[arrayfire] 102/248: Added CUDA implementation of GLOH

Tue Nov 17 15:54:09 UTC 2015

This is an automated email from the git hooks/post-receive script.

ghisvail-guest pushed a commit to branch dfsg-clean
in repository arrayfire.

commit 337fcec576f5989c35328a6d5dab8791cf9b1964
Author: Peter Andreas Entschev <peter at arrayfire.com>
Date:   Wed Oct 7 16:16:10 2015 -0400

    Added CUDA implementation of GLOH
---
 src/backend/cuda/kernel/sift_nonfree.hpp | 270 +++++++++++++++++++++++++++++--
 src/backend/cuda/sift.cu                 |  14 +-
 src/backend/cuda/sift.hpp                |   3 +-
 3 files changed, 265 insertions(+), 22 deletions(-)

━━━━━━

## GIVEN REQUEST 1
Express the rows between the lines holding "The width and height of the screenshot is (1565, 449)." and "will tap(125, 132).", inclusive, as a two-column CSV with the headers instruction and answer. Give one CSV line for each row, with each field in double quotes and any line breaks within it replaced by spaces.
The commit email and the rows have no connection to each other.

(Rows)
━━━━━━

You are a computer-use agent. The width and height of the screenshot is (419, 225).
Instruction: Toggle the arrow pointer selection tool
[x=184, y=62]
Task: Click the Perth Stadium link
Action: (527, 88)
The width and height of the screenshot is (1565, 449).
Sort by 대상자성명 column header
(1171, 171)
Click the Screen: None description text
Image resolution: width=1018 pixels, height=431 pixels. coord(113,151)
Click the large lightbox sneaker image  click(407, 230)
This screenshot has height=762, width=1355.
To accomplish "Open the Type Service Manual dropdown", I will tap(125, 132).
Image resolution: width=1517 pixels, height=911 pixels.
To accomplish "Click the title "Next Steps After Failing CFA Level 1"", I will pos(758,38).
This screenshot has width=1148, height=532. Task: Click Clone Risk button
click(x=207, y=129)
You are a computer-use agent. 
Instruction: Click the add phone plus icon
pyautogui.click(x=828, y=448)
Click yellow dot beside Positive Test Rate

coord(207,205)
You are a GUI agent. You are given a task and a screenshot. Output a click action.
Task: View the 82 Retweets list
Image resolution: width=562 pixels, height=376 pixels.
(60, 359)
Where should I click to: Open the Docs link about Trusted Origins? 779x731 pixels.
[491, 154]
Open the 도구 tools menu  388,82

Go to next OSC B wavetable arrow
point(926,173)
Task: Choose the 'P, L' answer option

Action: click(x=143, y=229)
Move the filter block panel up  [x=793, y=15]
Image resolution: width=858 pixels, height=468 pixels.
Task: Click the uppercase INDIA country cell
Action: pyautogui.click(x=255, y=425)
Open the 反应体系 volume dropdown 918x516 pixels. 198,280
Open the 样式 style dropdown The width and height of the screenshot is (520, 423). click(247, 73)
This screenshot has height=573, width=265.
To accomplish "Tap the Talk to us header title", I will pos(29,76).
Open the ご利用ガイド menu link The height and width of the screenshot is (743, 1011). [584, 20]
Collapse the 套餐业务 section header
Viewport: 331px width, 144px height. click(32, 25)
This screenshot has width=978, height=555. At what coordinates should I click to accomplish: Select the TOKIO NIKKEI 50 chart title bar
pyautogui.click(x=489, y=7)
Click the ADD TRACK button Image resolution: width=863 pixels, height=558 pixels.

━━━━━━

## GIVEN REQUEST 2
Write the next part of the commit email about the CUDA implementation of GLOH, picking up after its last line.

## EXPECTED ANSWER 1
instruction,answer
"The width and height of the screenshot is (1565, 449). Sort by 대상자성명 column header","(1171, 171)"
"Click the Screen: None description text","Image resolution: width=1018 pixels, height=431 pixels. coord(113,151)"
"Click the large lightbox sneaker image","click(407, 230)"
"This screenshot has height=762, width=1355. To accomplish ""Open the Type Service Manual dropdown"",","I will tap(125, 132)."

## EXPECTED ANSWER 2
diff --git a/src/backend/cuda/kernel/sift_nonfree.hpp b/src/backend/cuda/kernel/sift_nonfree.hpp
index 1a1c35f..391ad42 100644
--- a/src/backend/cuda/kernel/sift_nonfree.hpp
+++ b/src/backend/cuda/kernel/sift_nonfree.hpp
@@ -142,6 +142,18 @@ static const dim_t SIFT_THREADS_Y = 8;
 // factor used to convert floating-podescriptor to unsigned char
 #define INT_DESCR_FCTR 512.f
 
+// Number of GLOH bins in radial direction
+static const unsigned GLOHRadialBins = 3;
+
+// Radii of GLOH descriptors
+__constant__ float GLOHRadii[GLOHRadialBins] = {6.f, 11.f, 15.f};
+
+// Number of GLOH angular bins (excluding the inner-most radial section)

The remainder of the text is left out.